When the order of the capacitor values is arranged, the microcomputer 40 determines the angle (eg, 0 °, 60 °, 120 °, 180 °, 240 °, 300 °) at which the capacitor value of each terminal becomes the maximum according to the predetermined order. Find the same angle of the two-terminal capacitor value (eg 30 °, 90 °, 150 °, 210 °, 270 °, 330 °).

When the same angle with respect to the capacitor value of the two terminals is found, the microcomputer 40 discards the capacitor value of the highest value and the capacitor value of the lowest value and discards the remaining four values (for example, 0 ° and 300 °). Example: Set the measurement interval by comparing the capacitor values of 60 °, 120 °, 180 °, and 240 °).

When the measurement section is set, the microcomputer 40 calculates the measurement angle according to the calculation formula when the measurement section is set, and transmits it in parallel to the D / A converter 50 at the rear end as a 12-bit digital signal.

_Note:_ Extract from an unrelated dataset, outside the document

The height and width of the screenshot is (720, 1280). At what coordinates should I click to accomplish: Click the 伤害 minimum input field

The D / A converter 50 converts a parallel digital value composed of 12 bits into an analog value within a predetermined range (for example, -5V to + 5V) and receives the voltage in a voltage form for high-speed transmission through the current drive 60. The converted signal is converted into a signal in the current form.

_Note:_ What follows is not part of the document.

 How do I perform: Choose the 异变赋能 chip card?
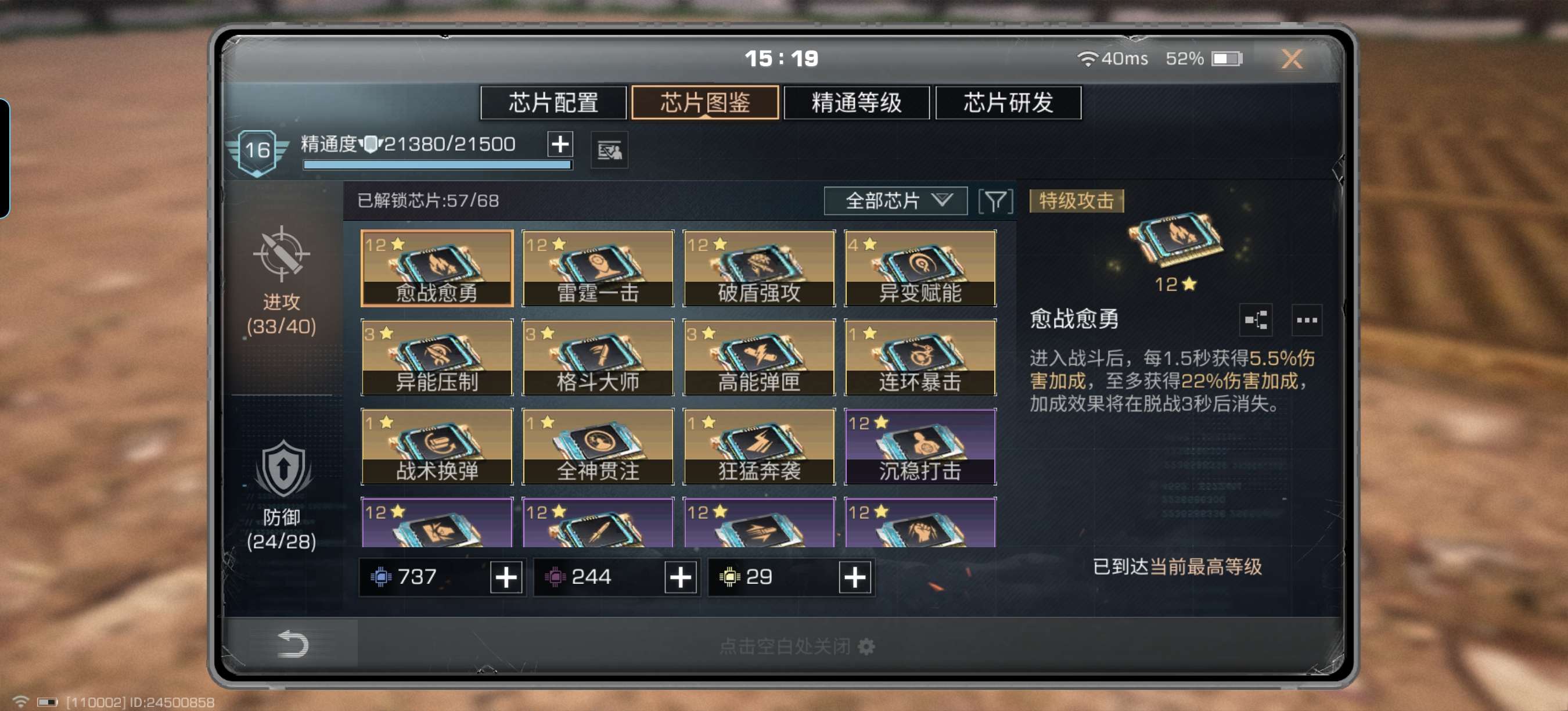click(920, 268)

The signals of the roll sensors 335 and 335a which have undergone the above process are converted into a rolling value in the range of 0 ° to 360 ° to be matched with the range of -5V to + 5V, and then converted into a signal of -5mA to + 5mA. The final output from the drive 60.

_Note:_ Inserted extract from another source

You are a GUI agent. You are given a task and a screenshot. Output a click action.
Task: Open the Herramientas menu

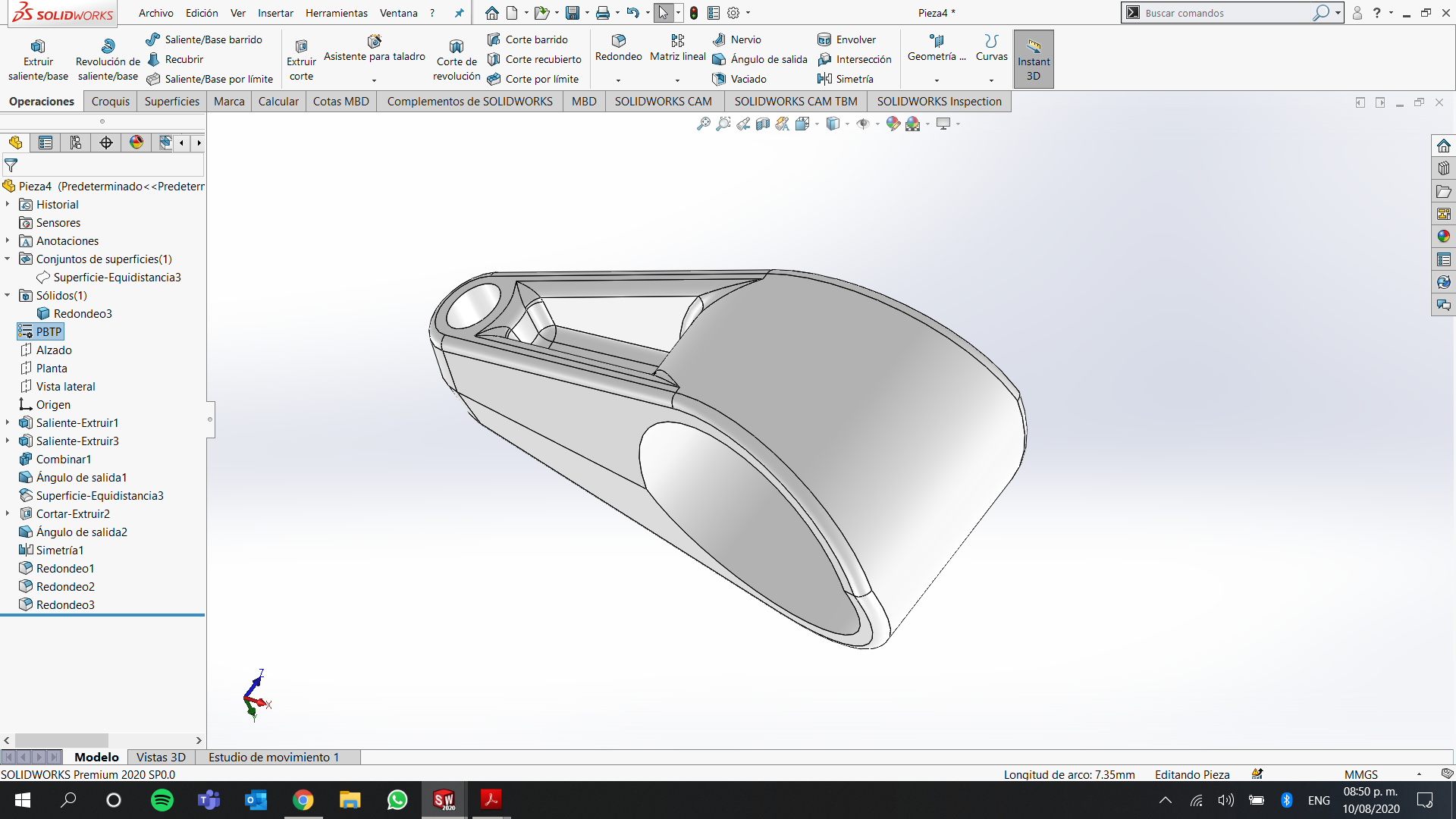click(337, 13)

As described above, the present invention uses an inclinometer built into the acoustic countermeasure system to detect and measure the degree of distortion of the acoustic countermeasure system (ACM). By detecting changes in the initial installation position due to waves, tides, etc., the acoustic countermeasure system has an effect of contributing to the effective use of defense tactics or attack tactics.

Claims (1)

In the roll value measuring method using an inclinometer, the first process of measuring the capacitor value from 0 ° to 360 ° with respect to each terminal of the inclinometer with a measuring instrument, and the capacitor value measured in the first process at any one point at each terminal A second step of arranging the order of the capacitor values of and a third step of finding an angle at which the capacitor value of each terminal is maximized by the order determined in the second step; In the fourth process of finding the same angle of the capacitor value of the two terminals when the angle is to be found, and the fifth process of discarding the capacitor value of the highest value and the lowest value of the capacitor value when the fourth process is completed, and in the fifth process A sixth step of setting a measurement section by comparing the remaining four capacitor values except the discarded two values; and calculating the measurement angle according to a calculation formula when the measurement section is set in the sixth step. Method measures the seventh process value roll (Roll) using a tilt sensor comprising a.